RustGPT: A pure-Rust transformer LLM built from scratch

Dependency Tree & Cargo Semver Behavior

  • Commenters inspect cargo tree and note the project has only three direct dependencies (ndarray, rand, rand_distr), seen as lean for a non-trivial project.
  • Discussion dives deep into Cargo’s version resolution:
    • Dependency specifications like 0.9, 0.9.3 are treated as semver ranges with an implicit ^ operator.
    • Cargo tries to unify to a single version per major (or “0.x minor”) version; multiple versions appear only when constraints are semver-incompatible (e.g., 0.8 and 0.7.1).
    • Exact pinning with =0.9.3 is possible but discouraged for libraries because it fragments dependency graphs.

“From Scratch” & Use of Libraries

  • Some see the small, focused dependency set as a sign of quality.
  • Others argue that “from scratch” is overstated if core operations are delegated to existing libraries, but also note reusing libraries is sensible and reimplementation isn’t inherently better.

Code Readability, Style & Possible AI Generation

  • Many praise the code’s readability and straightforward structure, contrasting it with more complex, generic-heavy Rust.
  • Others criticize it as overly procedural and not idiomatic “modern Rust” (few iterators/enums).
  • Multiple commenters suspect README and portions of the code are LLM-generated (“vibe-coded”): telltale comments, emojis, file naming, and commit style.
  • Debate whether AI-generated Rust will “rot” code quality; some say it’s fine if humans clean up and focus effort on the hard parts, others say sloppy comments and duplicated patterns reveal shallow understanding.
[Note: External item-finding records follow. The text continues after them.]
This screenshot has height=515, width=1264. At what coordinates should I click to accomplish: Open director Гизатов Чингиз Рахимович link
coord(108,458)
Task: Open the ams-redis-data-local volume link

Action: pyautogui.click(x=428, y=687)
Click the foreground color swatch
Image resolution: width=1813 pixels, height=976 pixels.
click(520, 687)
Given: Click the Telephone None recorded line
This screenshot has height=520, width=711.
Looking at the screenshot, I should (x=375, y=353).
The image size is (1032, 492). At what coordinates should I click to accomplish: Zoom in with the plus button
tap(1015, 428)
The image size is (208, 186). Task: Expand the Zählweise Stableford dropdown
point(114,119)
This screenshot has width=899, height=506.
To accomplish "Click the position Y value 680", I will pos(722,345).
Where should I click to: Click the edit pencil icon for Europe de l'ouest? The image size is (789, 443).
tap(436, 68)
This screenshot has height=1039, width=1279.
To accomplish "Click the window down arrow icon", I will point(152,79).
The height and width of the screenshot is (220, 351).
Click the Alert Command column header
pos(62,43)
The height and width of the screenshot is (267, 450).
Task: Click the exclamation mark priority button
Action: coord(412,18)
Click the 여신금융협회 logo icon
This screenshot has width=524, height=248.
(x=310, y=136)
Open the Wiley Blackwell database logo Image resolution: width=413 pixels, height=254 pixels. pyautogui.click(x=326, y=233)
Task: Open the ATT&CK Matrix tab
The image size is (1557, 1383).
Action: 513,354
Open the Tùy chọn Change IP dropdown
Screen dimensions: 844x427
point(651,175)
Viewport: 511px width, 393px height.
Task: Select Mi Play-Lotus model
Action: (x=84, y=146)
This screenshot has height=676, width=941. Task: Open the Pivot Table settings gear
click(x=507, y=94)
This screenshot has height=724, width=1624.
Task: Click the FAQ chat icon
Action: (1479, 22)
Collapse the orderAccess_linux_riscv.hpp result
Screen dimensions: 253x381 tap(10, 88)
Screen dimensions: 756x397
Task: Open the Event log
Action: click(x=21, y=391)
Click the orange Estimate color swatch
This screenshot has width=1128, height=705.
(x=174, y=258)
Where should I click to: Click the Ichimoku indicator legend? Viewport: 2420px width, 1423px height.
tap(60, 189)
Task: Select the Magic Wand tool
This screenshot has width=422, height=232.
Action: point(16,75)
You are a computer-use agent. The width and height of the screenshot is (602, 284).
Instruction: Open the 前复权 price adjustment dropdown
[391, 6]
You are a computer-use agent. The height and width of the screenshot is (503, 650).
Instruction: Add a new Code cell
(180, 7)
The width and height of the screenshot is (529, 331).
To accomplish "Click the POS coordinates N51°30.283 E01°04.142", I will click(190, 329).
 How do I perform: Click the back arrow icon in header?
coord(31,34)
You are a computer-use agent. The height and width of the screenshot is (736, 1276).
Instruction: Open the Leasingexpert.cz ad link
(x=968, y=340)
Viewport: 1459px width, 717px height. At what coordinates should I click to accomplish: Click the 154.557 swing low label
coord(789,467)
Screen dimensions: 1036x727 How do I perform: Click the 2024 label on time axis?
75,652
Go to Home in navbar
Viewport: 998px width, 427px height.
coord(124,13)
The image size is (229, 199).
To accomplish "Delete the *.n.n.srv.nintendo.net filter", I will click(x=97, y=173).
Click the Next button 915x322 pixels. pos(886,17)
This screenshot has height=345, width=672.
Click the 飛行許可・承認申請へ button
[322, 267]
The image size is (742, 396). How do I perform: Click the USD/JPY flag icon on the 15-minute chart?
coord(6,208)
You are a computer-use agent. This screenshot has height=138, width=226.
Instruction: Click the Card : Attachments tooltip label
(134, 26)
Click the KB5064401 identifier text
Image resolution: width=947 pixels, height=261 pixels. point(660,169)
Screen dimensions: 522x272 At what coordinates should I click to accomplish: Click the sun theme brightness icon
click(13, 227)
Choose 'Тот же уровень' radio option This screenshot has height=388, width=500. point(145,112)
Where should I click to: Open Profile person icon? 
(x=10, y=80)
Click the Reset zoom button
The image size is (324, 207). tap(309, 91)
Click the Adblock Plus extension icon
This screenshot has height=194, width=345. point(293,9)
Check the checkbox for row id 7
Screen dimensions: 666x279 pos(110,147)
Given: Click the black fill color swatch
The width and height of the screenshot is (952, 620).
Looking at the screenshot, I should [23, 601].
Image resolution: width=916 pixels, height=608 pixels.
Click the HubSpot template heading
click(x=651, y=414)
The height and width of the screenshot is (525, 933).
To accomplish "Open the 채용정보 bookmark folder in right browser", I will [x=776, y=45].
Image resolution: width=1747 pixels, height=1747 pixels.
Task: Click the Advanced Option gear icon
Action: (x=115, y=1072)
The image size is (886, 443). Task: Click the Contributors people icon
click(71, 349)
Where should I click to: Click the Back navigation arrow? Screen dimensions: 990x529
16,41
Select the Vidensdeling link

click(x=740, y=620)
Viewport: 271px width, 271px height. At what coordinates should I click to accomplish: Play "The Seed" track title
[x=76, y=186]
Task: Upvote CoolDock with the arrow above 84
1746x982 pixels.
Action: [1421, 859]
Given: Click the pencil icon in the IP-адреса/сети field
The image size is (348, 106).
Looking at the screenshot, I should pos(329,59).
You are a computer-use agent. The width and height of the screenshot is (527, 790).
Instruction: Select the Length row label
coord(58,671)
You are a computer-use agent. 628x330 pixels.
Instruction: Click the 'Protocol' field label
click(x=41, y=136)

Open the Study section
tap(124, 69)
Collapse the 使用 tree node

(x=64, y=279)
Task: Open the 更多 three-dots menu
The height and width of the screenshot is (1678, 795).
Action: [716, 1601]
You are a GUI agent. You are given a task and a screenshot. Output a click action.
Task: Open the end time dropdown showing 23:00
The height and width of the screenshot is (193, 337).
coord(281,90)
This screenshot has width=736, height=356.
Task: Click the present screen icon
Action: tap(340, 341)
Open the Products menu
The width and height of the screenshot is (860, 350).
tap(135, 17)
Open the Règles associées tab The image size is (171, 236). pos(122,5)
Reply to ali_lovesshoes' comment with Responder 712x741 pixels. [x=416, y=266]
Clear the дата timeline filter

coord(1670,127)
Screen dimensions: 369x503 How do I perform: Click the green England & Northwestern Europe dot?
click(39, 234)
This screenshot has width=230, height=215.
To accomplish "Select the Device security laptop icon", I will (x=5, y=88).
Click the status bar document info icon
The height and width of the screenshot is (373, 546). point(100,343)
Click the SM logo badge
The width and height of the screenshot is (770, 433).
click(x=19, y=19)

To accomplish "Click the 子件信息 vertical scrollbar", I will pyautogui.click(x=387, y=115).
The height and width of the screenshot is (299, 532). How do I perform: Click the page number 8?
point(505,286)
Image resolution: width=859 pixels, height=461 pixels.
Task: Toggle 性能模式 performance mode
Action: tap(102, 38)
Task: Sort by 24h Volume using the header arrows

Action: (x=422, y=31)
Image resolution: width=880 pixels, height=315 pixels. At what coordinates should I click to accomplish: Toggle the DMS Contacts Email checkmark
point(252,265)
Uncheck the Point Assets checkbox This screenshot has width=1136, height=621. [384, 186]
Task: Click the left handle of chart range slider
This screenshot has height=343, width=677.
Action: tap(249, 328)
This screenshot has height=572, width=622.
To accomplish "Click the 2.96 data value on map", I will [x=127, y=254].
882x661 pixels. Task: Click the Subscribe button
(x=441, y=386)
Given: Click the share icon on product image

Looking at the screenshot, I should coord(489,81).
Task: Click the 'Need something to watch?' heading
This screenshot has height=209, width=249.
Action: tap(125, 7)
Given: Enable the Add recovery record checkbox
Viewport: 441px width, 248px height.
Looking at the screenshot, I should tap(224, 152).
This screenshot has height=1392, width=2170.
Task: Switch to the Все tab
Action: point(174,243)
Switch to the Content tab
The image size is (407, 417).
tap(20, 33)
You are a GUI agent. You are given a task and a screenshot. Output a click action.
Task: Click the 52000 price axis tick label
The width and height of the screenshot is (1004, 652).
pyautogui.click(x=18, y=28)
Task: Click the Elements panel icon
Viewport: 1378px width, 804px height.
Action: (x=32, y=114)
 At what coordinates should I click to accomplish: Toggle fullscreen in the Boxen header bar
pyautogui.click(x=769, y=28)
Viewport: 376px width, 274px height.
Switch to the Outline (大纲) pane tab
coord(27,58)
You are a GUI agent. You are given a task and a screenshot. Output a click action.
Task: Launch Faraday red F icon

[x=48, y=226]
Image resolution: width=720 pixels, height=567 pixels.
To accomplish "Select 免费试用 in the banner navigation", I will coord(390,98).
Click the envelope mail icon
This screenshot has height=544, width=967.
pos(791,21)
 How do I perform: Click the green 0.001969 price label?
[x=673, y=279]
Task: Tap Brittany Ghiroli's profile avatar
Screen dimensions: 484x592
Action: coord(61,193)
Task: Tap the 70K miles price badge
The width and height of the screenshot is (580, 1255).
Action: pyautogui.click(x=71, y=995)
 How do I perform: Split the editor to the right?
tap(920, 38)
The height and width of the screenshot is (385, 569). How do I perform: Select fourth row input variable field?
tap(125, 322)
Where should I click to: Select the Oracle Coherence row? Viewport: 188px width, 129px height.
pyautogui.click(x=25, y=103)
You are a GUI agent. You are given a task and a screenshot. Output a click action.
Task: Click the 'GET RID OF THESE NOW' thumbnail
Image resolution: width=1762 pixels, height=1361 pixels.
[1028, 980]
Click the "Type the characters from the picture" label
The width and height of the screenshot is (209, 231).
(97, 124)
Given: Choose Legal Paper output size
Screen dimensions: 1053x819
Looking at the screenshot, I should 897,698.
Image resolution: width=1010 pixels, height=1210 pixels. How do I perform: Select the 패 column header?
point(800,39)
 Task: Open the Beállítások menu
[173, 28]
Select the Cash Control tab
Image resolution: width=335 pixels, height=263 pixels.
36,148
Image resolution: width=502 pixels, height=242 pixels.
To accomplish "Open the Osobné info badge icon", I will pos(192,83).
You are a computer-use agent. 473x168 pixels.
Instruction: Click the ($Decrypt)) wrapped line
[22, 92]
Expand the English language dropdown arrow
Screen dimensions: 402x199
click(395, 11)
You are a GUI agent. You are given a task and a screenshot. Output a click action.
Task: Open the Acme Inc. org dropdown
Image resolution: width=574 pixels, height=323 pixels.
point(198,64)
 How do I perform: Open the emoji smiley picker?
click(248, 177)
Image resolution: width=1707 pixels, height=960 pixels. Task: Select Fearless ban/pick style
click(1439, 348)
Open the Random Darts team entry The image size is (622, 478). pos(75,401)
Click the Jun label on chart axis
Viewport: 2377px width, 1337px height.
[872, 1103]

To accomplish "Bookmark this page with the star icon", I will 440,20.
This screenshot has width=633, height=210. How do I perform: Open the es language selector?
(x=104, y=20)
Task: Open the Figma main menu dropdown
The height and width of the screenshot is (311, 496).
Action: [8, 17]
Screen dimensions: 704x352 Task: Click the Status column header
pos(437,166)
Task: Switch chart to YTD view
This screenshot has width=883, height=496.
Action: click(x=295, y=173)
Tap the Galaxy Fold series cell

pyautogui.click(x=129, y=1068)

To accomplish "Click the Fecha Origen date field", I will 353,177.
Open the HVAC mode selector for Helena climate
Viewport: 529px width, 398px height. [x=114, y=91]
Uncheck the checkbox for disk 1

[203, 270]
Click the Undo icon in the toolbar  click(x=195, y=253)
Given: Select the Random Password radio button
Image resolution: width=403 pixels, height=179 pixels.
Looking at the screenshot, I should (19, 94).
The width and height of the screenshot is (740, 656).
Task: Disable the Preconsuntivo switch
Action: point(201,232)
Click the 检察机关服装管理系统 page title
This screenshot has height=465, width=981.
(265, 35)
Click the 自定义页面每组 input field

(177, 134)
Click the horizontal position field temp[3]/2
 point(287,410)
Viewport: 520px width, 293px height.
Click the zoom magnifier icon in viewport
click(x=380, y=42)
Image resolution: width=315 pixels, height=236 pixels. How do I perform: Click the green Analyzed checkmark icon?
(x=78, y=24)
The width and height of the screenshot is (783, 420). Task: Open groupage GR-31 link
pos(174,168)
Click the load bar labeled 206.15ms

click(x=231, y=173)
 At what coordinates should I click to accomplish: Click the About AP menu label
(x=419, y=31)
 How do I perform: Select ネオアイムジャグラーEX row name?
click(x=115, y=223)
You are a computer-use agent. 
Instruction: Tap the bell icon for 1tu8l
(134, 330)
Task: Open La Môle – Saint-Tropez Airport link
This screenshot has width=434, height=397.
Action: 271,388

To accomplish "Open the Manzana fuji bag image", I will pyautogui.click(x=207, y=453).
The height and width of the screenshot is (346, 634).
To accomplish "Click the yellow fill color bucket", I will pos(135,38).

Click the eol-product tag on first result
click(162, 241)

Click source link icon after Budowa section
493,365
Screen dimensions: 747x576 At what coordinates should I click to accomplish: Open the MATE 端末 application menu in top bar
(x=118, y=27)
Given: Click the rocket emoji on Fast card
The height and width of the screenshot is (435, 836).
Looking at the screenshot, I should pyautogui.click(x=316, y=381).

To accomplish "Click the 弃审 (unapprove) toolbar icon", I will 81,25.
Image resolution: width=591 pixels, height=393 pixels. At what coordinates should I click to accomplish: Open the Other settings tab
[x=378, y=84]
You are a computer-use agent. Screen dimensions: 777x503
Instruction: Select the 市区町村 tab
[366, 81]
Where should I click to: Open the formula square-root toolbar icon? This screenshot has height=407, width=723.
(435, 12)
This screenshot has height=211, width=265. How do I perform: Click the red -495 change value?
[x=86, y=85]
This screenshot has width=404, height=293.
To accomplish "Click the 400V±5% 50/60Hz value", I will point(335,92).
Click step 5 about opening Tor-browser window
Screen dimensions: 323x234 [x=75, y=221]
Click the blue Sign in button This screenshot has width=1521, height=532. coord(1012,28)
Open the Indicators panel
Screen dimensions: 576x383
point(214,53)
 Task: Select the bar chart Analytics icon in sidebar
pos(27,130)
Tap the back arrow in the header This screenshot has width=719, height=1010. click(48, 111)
Training Data, Behavior & Toy Nature

  • The model’s training data is tiny and embedded directly in main.rs (dozens of factual statements).
  • When prompted off-distribution, it quickly breaks down into nonsense outputs, reinforcing that this is a learning toy, not a usable LLM.
  • Suggestions include using public instruction and text datasets from Hugging Face and adding numerical gradient checks.

Rust vs Python: Tooling, Ecosystem & Performance

  • Several express relief at “just cargo run” compared to repeated stories of Python dependency hell.
  • A long subthread debates:
    • Whether easy dependency inclusion (Cargo/npm style) is a feature or a trap that encourages dependency bloat and security risk.
    • Centralized package registries vs more intentional, frictionful dependency models (Zig/Odin-style).
    • Python packaging’s longstanding problems vs improvements with pyproject.toml and tools like uv (often described as “cargo for Python”).
    • Some argue Python’s ecosystem is fundamentally flawed; others defend it as the de facto ML lingua franca whose C/C++ backends handle performance.

Rust in the ML Stack & Future Work

  • Commenters are excited to see a pure-Rust transformer and note Rust’s memory safety helps avoid subtle bugs (e.g., buffer overflows in transformers).
  • A few suggest GPU support, proper tokenization (e.g., BPE), and fixing architectural issues (e.g., reusing the same transformer block instance instead of separate layers).
  • Broader discussion touches on whether more of the AI ecosystem will or should migrate from Python to Rust/C++/other languages; consensus in the thread is mixed.